> YOUR INSTRUCTIONS
Can you output every one of the entries below verbatim, line for line?

> TASK MATERIAL
········

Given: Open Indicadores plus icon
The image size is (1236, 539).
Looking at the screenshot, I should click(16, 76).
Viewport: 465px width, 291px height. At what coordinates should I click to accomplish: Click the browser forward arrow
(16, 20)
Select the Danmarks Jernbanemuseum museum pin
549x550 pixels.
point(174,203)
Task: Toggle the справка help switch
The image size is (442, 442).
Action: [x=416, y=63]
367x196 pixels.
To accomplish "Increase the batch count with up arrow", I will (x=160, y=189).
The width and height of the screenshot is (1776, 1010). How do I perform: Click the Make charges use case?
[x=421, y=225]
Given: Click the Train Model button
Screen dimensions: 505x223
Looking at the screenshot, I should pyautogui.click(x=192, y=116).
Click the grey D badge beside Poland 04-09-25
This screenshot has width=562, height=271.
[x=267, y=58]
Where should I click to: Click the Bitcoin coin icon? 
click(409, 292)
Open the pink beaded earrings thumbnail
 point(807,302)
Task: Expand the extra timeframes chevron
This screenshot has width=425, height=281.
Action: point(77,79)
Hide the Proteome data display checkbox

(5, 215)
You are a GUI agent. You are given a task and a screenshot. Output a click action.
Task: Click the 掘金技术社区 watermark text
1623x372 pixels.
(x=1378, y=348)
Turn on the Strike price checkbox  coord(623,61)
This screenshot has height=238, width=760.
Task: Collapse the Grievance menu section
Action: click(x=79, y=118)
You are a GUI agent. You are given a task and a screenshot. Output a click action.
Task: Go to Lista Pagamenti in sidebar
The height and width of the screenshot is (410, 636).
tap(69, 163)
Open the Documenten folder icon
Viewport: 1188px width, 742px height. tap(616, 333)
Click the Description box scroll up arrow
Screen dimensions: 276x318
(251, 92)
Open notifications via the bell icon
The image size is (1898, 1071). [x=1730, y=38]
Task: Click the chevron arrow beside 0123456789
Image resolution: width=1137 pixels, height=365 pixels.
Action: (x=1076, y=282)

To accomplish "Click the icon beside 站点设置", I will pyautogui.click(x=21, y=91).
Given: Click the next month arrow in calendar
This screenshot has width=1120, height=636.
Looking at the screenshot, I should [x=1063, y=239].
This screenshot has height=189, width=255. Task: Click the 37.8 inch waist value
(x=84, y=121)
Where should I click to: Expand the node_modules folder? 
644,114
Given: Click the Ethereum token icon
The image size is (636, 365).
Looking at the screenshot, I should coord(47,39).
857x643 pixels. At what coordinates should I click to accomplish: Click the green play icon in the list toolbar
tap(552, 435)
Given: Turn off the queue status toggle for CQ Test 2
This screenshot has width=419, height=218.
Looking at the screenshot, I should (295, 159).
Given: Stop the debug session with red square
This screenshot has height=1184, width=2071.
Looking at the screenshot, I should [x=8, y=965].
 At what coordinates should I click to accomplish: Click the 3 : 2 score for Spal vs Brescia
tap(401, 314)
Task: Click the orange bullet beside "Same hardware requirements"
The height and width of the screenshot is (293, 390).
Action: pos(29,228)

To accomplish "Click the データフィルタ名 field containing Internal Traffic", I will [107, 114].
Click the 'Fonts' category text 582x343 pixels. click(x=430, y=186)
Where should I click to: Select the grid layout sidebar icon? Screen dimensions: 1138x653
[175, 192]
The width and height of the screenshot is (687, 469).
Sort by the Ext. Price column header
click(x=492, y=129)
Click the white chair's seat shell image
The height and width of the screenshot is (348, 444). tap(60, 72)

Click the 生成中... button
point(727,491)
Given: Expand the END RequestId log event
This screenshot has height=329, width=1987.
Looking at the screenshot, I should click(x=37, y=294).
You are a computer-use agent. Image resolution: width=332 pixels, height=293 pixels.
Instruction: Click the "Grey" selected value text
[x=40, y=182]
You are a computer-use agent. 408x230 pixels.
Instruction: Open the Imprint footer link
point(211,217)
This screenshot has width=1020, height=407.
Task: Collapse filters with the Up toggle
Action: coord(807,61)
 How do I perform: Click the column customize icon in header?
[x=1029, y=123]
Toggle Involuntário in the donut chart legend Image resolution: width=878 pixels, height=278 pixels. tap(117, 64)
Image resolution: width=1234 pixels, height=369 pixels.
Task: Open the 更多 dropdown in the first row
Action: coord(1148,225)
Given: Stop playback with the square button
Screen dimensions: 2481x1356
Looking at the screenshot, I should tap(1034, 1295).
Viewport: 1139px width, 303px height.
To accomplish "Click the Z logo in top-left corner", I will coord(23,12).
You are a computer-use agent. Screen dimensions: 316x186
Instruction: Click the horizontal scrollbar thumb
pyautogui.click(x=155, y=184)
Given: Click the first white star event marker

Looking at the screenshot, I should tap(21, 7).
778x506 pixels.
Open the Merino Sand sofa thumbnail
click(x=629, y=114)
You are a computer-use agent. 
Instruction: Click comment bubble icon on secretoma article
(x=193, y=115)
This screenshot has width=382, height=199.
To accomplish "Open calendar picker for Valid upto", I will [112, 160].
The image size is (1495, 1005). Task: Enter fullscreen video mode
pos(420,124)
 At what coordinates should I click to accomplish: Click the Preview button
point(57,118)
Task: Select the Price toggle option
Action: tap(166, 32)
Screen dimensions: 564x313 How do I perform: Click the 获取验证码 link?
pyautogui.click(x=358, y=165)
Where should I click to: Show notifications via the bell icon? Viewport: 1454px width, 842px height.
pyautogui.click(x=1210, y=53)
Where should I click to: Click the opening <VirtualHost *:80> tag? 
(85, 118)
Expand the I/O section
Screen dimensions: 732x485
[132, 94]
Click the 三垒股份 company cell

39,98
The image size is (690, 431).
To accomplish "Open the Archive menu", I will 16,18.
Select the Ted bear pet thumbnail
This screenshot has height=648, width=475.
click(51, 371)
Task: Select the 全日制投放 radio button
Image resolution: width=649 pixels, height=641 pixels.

········

> TASK ANSWER
Given: Open Indicadores plus icon
The image size is (1236, 539).
Looking at the screenshot, I should click(16, 76).
Viewport: 465px width, 291px height. At what coordinates should I click to accomplish: Click the browser forward arrow
(16, 20)
Select the Danmarks Jernbanemuseum museum pin
549x550 pixels.
point(174,203)
Task: Toggle the справка help switch
The image size is (442, 442).
Action: [x=416, y=63]
367x196 pixels.
To accomplish "Increase the batch count with up arrow", I will (x=160, y=189).
The width and height of the screenshot is (1776, 1010). How do I perform: Click the Make charges use case?
[x=421, y=225]
Given: Click the Train Model button
Screen dimensions: 505x223
Looking at the screenshot, I should pyautogui.click(x=192, y=116).
Click the grey D badge beside Poland 04-09-25
This screenshot has width=562, height=271.
[x=267, y=58]
Where should I click to: Click the Bitcoin coin icon? 
click(409, 292)
Open the pink beaded earrings thumbnail
 point(807,302)
Task: Expand the extra timeframes chevron
This screenshot has width=425, height=281.
Action: point(77,79)
Hide the Proteome data display checkbox

(5, 215)
You are a GUI agent. You are given a task and a screenshot. Output a click action.
Task: Click the 掘金技术社区 watermark text
1623x372 pixels.
(x=1378, y=348)
Turn on the Strike price checkbox  coord(623,61)
This screenshot has height=238, width=760.
Task: Collapse the Grievance menu section
Action: click(x=79, y=118)
You are a GUI agent. You are given a task and a screenshot. Output a click action.
Task: Go to Lista Pagamenti in sidebar
The height and width of the screenshot is (410, 636).
tap(69, 163)
Open the Documenten folder icon
Viewport: 1188px width, 742px height. tap(616, 333)
Click the Description box scroll up arrow
Screen dimensions: 276x318
(251, 92)
Open notifications via the bell icon
The image size is (1898, 1071). [x=1730, y=38]
Task: Click the chevron arrow beside 0123456789
Image resolution: width=1137 pixels, height=365 pixels.
Action: (x=1076, y=282)

To accomplish "Click the icon beside 站点设置", I will pyautogui.click(x=21, y=91).
Given: Click the next month arrow in calendar
This screenshot has width=1120, height=636.
Looking at the screenshot, I should [x=1063, y=239].
This screenshot has height=189, width=255. Task: Click the 37.8 inch waist value
(x=84, y=121)
Where should I click to: Expand the node_modules folder? 
644,114
Given: Click the Ethereum token icon
The image size is (636, 365).
Looking at the screenshot, I should coord(47,39).
857x643 pixels. At what coordinates should I click to accomplish: Click the green play icon in the list toolbar
tap(552, 435)
Given: Turn off the queue status toggle for CQ Test 2
This screenshot has width=419, height=218.
Looking at the screenshot, I should (295, 159).
Given: Stop the debug session with red square
This screenshot has height=1184, width=2071.
Looking at the screenshot, I should [x=8, y=965].
 At what coordinates should I click to accomplish: Click the 3 : 2 score for Spal vs Brescia
tap(401, 314)
Task: Click the orange bullet beside "Same hardware requirements"
The height and width of the screenshot is (293, 390).
Action: pos(29,228)

To accomplish "Click the データフィルタ名 field containing Internal Traffic", I will [107, 114].
Click the 'Fonts' category text 582x343 pixels. click(x=430, y=186)
Where should I click to: Select the grid layout sidebar icon? Screen dimensions: 1138x653
[175, 192]
The width and height of the screenshot is (687, 469).
Sort by the Ext. Price column header
click(x=492, y=129)
Click the white chair's seat shell image
The height and width of the screenshot is (348, 444). tap(60, 72)

Click the 生成中... button
point(727,491)
Given: Expand the END RequestId log event
This screenshot has height=329, width=1987.
Looking at the screenshot, I should click(x=37, y=294).
You are a computer-use agent. Image resolution: width=332 pixels, height=293 pixels.
Instruction: Click the "Grey" selected value text
[x=40, y=182]
You are a computer-use agent. 408x230 pixels.
Instruction: Open the Imprint footer link
point(211,217)
This screenshot has width=1020, height=407.
Task: Collapse filters with the Up toggle
Action: coord(807,61)
 How do I perform: Click the column customize icon in header?
[x=1029, y=123]
Toggle Involuntário in the donut chart legend Image resolution: width=878 pixels, height=278 pixels. tap(117, 64)
Image resolution: width=1234 pixels, height=369 pixels.
Task: Open the 更多 dropdown in the first row
Action: coord(1148,225)
Given: Stop playback with the square button
Screen dimensions: 2481x1356
Looking at the screenshot, I should tap(1034, 1295).
Viewport: 1139px width, 303px height.
To accomplish "Click the Z logo in top-left corner", I will coord(23,12).
You are a computer-use agent. Screen dimensions: 316x186
Instruction: Click the horizontal scrollbar thumb
pyautogui.click(x=155, y=184)
Given: Click the first white star event marker

Looking at the screenshot, I should tap(21, 7).
778x506 pixels.
Open the Merino Sand sofa thumbnail
click(x=629, y=114)
You are a computer-use agent. 
Instruction: Click comment bubble icon on secretoma article
(x=193, y=115)
This screenshot has width=382, height=199.
To accomplish "Open calendar picker for Valid upto", I will [112, 160].
The image size is (1495, 1005). Task: Enter fullscreen video mode
pos(420,124)
 At what coordinates should I click to accomplish: Click the Preview button
point(57,118)
Task: Select the Price toggle option
Action: tap(166, 32)
Screen dimensions: 564x313 How do I perform: Click the 获取验证码 link?
pyautogui.click(x=358, y=165)
Where should I click to: Show notifications via the bell icon? Viewport: 1454px width, 842px height.
pyautogui.click(x=1210, y=53)
Where should I click to: Click the opening <VirtualHost *:80> tag? 
(85, 118)
Expand the I/O section
Screen dimensions: 732x485
[132, 94]
Click the 三垒股份 company cell

39,98
The image size is (690, 431).
To accomplish "Open the Archive menu", I will 16,18.
Select the Ted bear pet thumbnail
This screenshot has height=648, width=475.
click(51, 371)
Task: Select the 全日制投放 radio button
Image resolution: width=649 pixels, height=641 pixels.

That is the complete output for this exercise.